Il “partito di programma”, come l’ha concepito Sturzo, continua ad essere un modello esemplare anche per la politica dei giorni nostri.
Troppo spesso librata in aria, impegnata ad inseguire “effetti speciali” di ordine elettorale, piegata all’alea dell’opinione corrente, incapace di una visione, staccata dalle esperienze quotidiane del cittadino comune. Va, dunque, in primo luogo, riportata nell’orizzonte vitale delle persone, con i piedi per terra, tale da non essere piu percepita come uno sterile gioco a somma zero, un “divertissment” in cui si esercitano soggetti che ambiscono al titolo di classe dirigente, senza meritare nulla di meglio
se non quell’insofferenza che allontana dalle urne.
Il “partito di programma” è, al contrario, per sua natura, anti-ideologico, senza essere banalmente pragmatico. È, per forza di cose, aperto al dialogo, ad ogni possibile confronto, capace di
concorrere al discorso pubblico, attestandovi la propria originalità, senza integrismi pregiudiziali.
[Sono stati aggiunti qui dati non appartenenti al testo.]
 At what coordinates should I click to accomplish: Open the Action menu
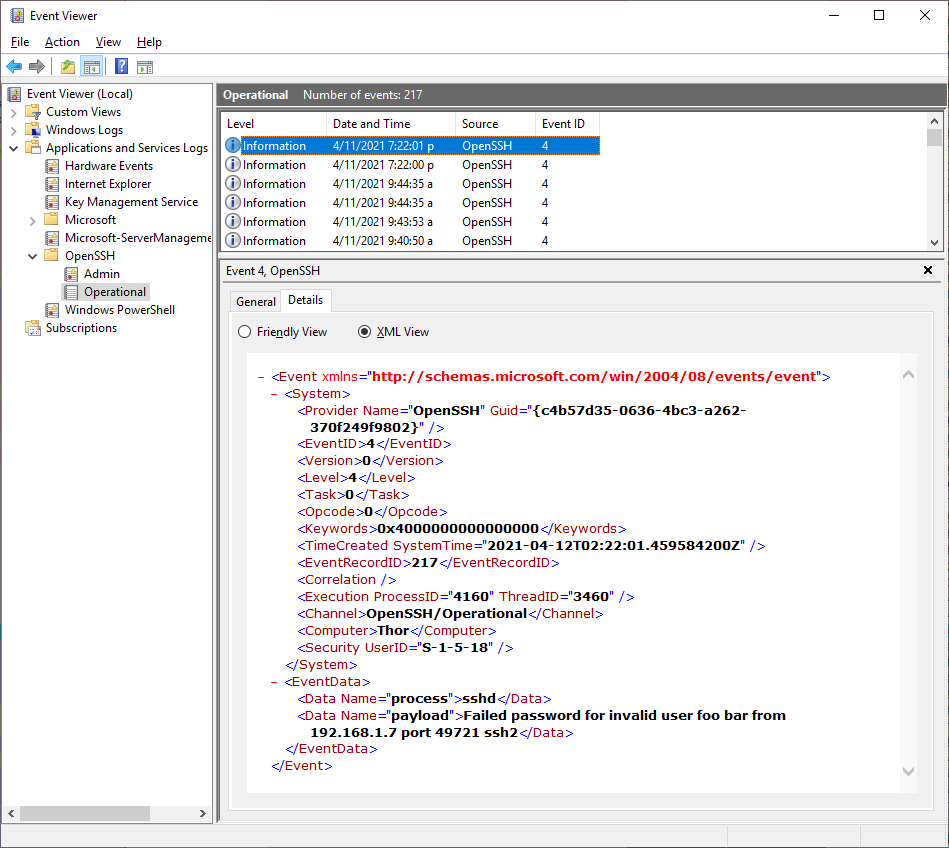62,42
Vive della relazione di reciprocità tra principi e criteri di valore da una parte ed eventi, sviluppi della realtà sociale dall’altra.
Gli uni rinviano agli altri e viceversa.
Non è, in altri termini, la proiezione di un pensiero ossificato che, per via deduttiva, sovrappone al dinamismo della società il proprio abito preconfezionato. Fino al punto – come succede ancora in un’era che pur si definisce “post-ideologica – di abbandonare il fatto oppure, travisarne la lettura, pur di non mettere in discussione i propri presupposti mentali.
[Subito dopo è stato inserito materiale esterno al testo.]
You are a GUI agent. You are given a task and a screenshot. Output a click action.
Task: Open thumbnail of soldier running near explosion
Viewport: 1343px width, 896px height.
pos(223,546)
Al contrario, come ogni sistema aperto,
il “partito di programma” apprende induttivamente dai vissuti quotidiani con i quali entra in contatto e, da qui, risale fino ad una comprensione più pertinente degli stessi assiomi valoriali da cui prende le mosse. Ma, nel contempo, in nessun caso, il “partito di programma” può essere un coacervo di temi, argomenti, prese di posizione, orientate a mettere insieme pezzi di elettorato che, come in un ideale mercato, trovano ognuno il prodotto piu’ appetibile al proprio palato.
Il programma dev’essere “consistente”, nel senso scientifico per cui si ricorre a questo termine. Cioè, non contraddittorio, tale da non poter ospitare affermazioni, proposte, finalità ed azioni che si escludano a vicenda. Dev’ essere, dunque, in sé “coerente”, e tale anche in relazione al momento storico in cui si pone, sintonico a quel dato di realtà sociale che bisogna saper ascoltare fin dai suoi primi mormorii.
Il “partito di programma” deve, in altri termini, riconoscere i capisaldi attorno a cui si compone il suo complessivo disegno. E, come più volte osservato, a nostro giudizio, il primo punto fermo da cui prendere le mosse è, senza dubbio, una forte, strutturata ed organica politica dei “diritti sociali”.